İş kolumuzda 15 bine yakın firma öne çıkabilmek için birbirleriyle aşırı rekabete girecekler. Hiçbir kuralı olmayan iş kolumuzdaki işletmeler bu rekabet ortamında birbirlerine çok zarar vereceklerdir. Yaşayacağımız bu şartlarda önemli bulguları gözden geçirmek gerekir. Üretici firmalar aradan sıyrılabilmek için müşterisinin düşüncesini çok iyi anlayabilmeli.
Bizler bu işi yapan profesyonelleriz. Müşteri tabii ki bu rekabet ortamında en ucuz fiyatı vereni tercih edecektir. Üretici de ürün fiyatını ucuzlatmak, daha da aşağıya çekmek için stok lot malzemelere pigmentsiz boya ve nozulu tıkalı kafalarla baskı yapıp bir de fire oranını iyi hesaplayamaz ise bu rekabet ortamında ayakta durması zordur.

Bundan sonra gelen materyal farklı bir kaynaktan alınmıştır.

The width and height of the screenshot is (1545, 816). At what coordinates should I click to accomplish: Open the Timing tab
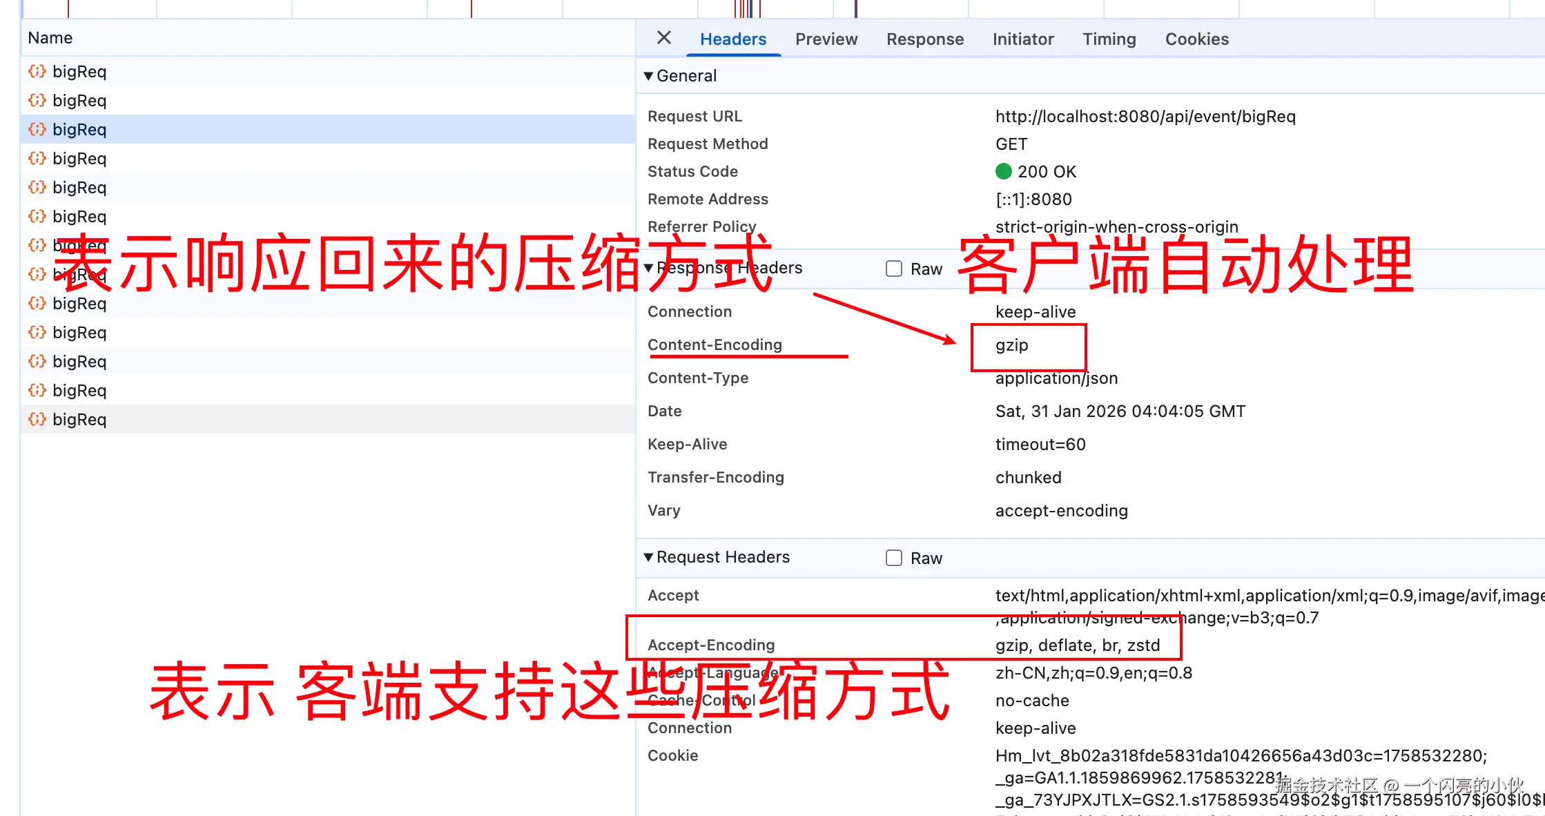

Geleceğe önem veren bir firma için müşterinize malzemeniz, hizmetiniz, makineniz ve en önemlisi bilgi birikiminizle güven vermek zorundasınız. Müşterinizi iyi anlamak ve firmanızı iyi anlatmak çok önemli faktör olabilir.
Yılın ilk üç dönemini ite kaka bitirdik. Dördüncü dönem iş yapma zamanı. Nakit parayı artık göremiyoruz. Küresel ekonomi zor bir dönemden geçiyor. Bu nedenle firmalar gelirlerini, giderlerini hesaplayarak, gerçek maliyetlerini bilmelidirler. Yaptıkları işin dönüşüm maliyetini çıkarmalı ve hata varsa bulup düzeltmeliler, hatasız işlerin kârını görebilmeliler. Bu yıl hiçbir üretici firmamız dönüşüm maliyetini çıkarmadan “Ben bu işten para kazandım” diyemez. Bindiği dalı kestiğinin farkında bile olmaz. Fark ettiğinde iş işten geçmiştir.”
Mustafa Kibar, konuşmasını yatırım yapacak firmalara tavsiyelerle bitirirken, ekliyor: “Kesinlikle Türk parası ile borçlanmalılar. Dövizin ne olacağı meçhul. Çok dikkatli olmamız gereken bir dönemden geçiyoruz. Günü kurtarmak için yapacağımız eylemler geleceğimizi karartmasın. Kredisi yüksek olan firmaların bu dönemde krizi fırsata çevirmelerini bekliyorum. Bu yılın son çeyreğinde akıllı yatırımlar yapacak olan firmalara bol kazançlar diliyorum.”